追悼。伝説の名スカウト片岡宏雄さんに教えられたプロで成功する選手を見極めるコツ…愛するヤクルトの優勝を見届けて旅立つ
控え投手だった高津監督は片岡スカウトが獲得
サンスポの記者時代に見ていた片岡さんは、近寄りがたいスカウト部長だった。サングラスに長髪。その筋の“怖い人”に見え、春夏の高校野球では、甲子園のバックネット裏にいたかと思ったが、もう近くのおでん屋に場所を変えて関係者とだべっていた。 「ダラダラ見てもしゃあないやろ」 最後の無頼漢スカウトである。 真剣に仕事をしていない体でいたが、故・野村克也氏との確執など、数多くの逸話が残る古田敦也氏のドラフト指名の決め手は、トヨタ自動車時代の最終戦に、わざわざ足を運び、そこで打った最終打席のヒットだった。「最後まであきらめない男」とプロで成功する資質を最終確認したのである。 本当に親しくさせてもらったのは、THEPAGEの取材でお世話になった、この7年。年末年始に、その年のドラフト展望を聞き、春にセンバツ、夏に甲子園、秋にドラフトと、春夏秋冬、宝物のような、お話を聞く機会に恵まれた。 最初はタバコが吸える東西線行徳駅前の喫茶店。“特等席”がいつも用意されていた。 奥さんが亡くなられてからは、夫婦で移られていた介護付きのマンションの部屋を訪れ、すき焼きをご馳走になった。片岡さんは豪快に見えて酒は飲まない。私に缶ビールのロング缶をいつも2本用意してくれていた。片岡さんは、いつも事前に独自調査を終えていて、A4用紙に、選手名、ポジション、身長、体重、学校名、寸評を書き入れたメモを作ってくれていた。一人ひとりに◎、〇、△という印で評価が示してある。そのメモを傍らに一緒にドラフト候補の映像を見る。 「お前、意外と真面目やね。仕事好きだなあ」 文句を言いながら、プロで使えそうにない投手や打者は1球、1打見ただけでダメ出しである。ドラフト雑誌などで上位候補とランキングされている選手も一刀両断。一方で、「他のアングルの映像はないか」と言う選手は脈があり、映像を見ながら、どこが悪い、ここが良いと、解説をしてくれるのである。 きっと面倒だったに違いないが、文句を言いながら何十人もの映像を見てくれた。 浪商ー立教大で名捕手として存在感を示した。
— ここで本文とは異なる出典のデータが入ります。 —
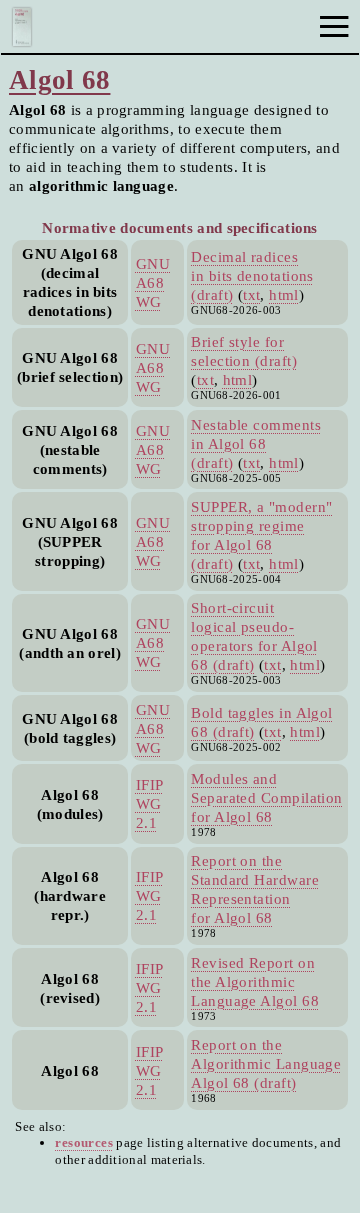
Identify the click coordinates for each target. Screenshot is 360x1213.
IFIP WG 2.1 (150, 803)
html (284, 294)
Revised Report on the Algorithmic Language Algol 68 (255, 981)
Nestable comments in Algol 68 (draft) (256, 443)
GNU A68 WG (153, 282)
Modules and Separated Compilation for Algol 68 (267, 797)
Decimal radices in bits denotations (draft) (252, 275)
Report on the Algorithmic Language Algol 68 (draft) (266, 1063)
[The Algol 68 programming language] (22, 40)
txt (251, 294)
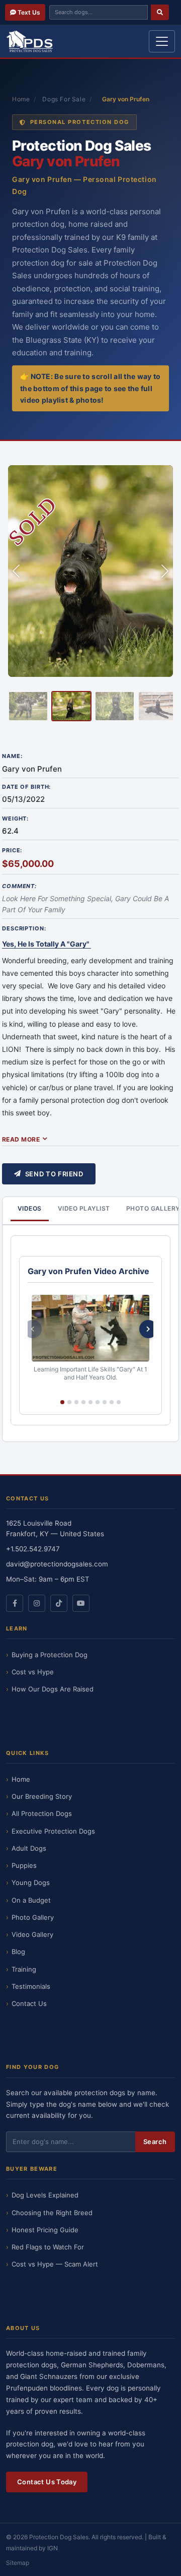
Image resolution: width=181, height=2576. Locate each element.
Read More (21, 1139)
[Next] (148, 1329)
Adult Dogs (29, 1848)
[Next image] (164, 571)
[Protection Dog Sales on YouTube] (80, 1603)
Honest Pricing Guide (45, 2230)
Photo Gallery (33, 1917)
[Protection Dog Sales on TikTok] (58, 1603)
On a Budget (31, 1900)
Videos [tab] (30, 1208)
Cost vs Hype (33, 1672)
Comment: (19, 886)
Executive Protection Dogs (53, 1831)
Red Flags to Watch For (48, 2247)
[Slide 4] (158, 706)
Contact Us (29, 2003)
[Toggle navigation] (162, 41)
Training (24, 1969)
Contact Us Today (46, 2482)
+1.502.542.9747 (33, 1549)
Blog (18, 1951)
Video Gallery (32, 1934)
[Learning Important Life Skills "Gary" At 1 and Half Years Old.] (90, 1328)
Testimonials (31, 1986)
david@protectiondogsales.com (57, 1564)
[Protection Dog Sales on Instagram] (36, 1603)
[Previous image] (16, 571)
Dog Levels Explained (45, 2195)
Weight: (15, 818)
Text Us (28, 12)
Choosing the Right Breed (52, 2213)
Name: (12, 756)
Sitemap (17, 2562)
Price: (12, 850)
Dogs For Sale (63, 99)
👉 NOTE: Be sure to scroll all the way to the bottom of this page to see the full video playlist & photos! (90, 388)
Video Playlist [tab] (84, 1208)
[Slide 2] (71, 706)
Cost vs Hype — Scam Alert (55, 2264)
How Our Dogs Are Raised (53, 1689)
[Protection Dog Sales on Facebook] (14, 1603)
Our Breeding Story (42, 1796)
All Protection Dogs (42, 1813)
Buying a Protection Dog (49, 1655)
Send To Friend (54, 1174)
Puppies (24, 1865)
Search (155, 2142)
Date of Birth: (26, 786)
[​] (160, 12)
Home (21, 99)
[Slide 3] (115, 706)
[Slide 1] (28, 706)
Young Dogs (31, 1882)
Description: (24, 928)
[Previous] (33, 1329)
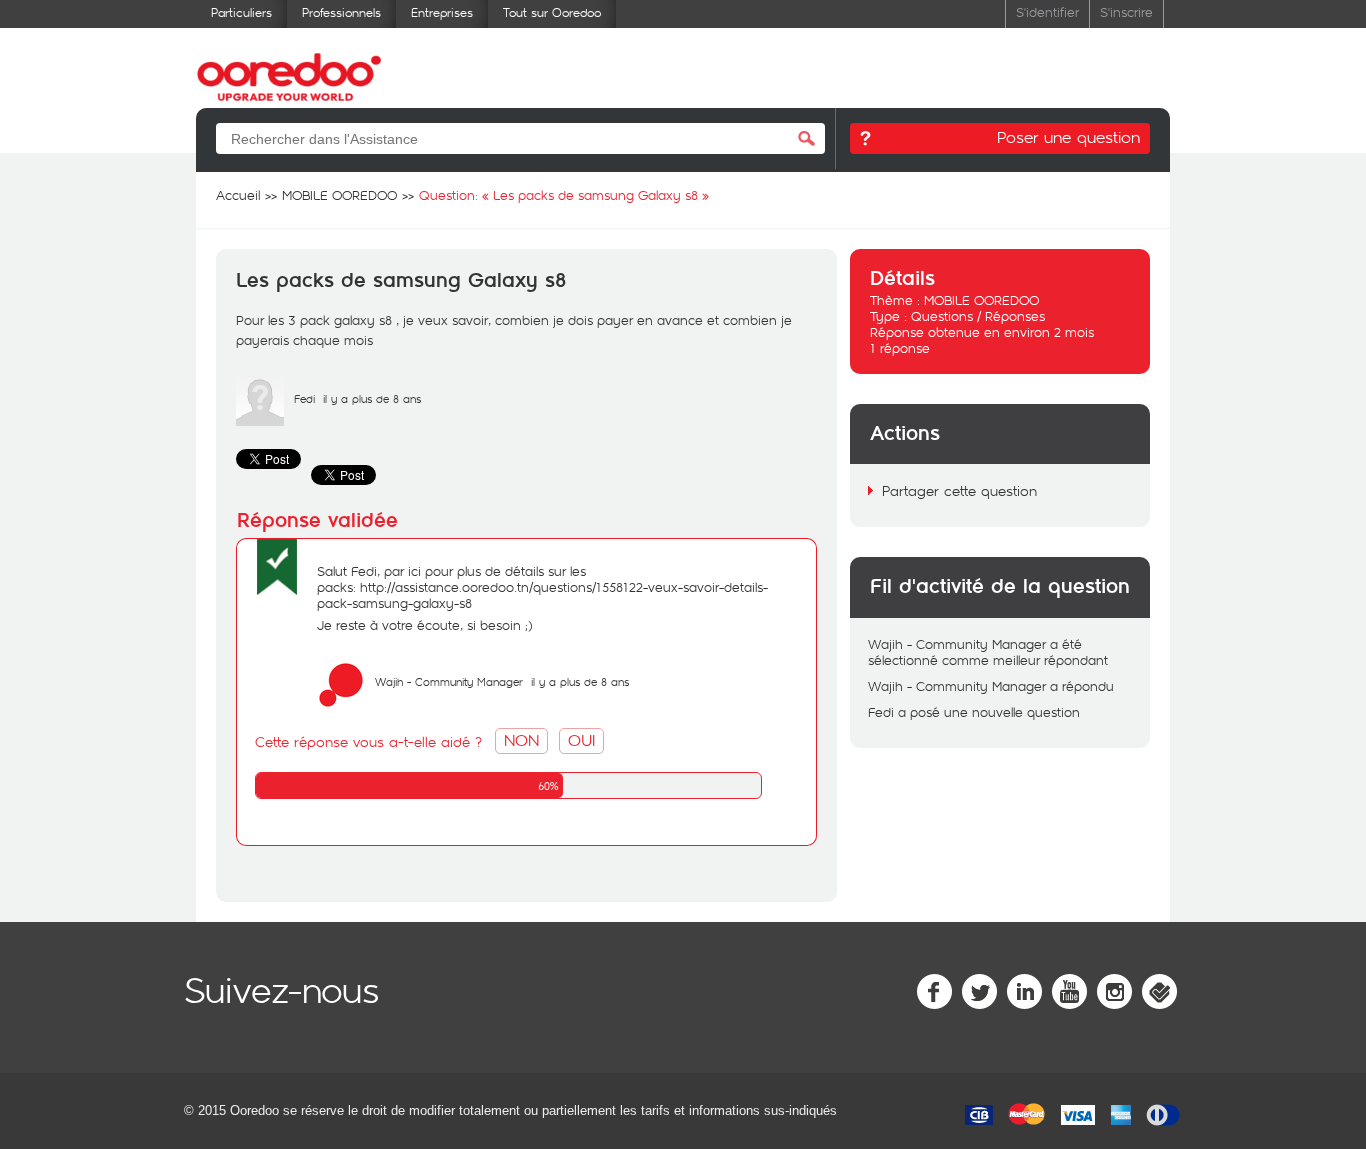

長嶋茂雄氏のひとつ後輩で、杉浦忠氏は、捕手に片岡さんを指名した。プロでも捕手として中日、国鉄でプレー。国鉄でも、また金田正一氏に「片岡でないと投げない」と言われるほどキャッチング技術が優れていたという。その後、新聞記者を経て、ヤクルトのコーチも経験してヤクルトのスカウトになるわけだが、キャッチャー目線が、スカウトの眼力の根底にあり、ピッチャーの品定めが好きだった。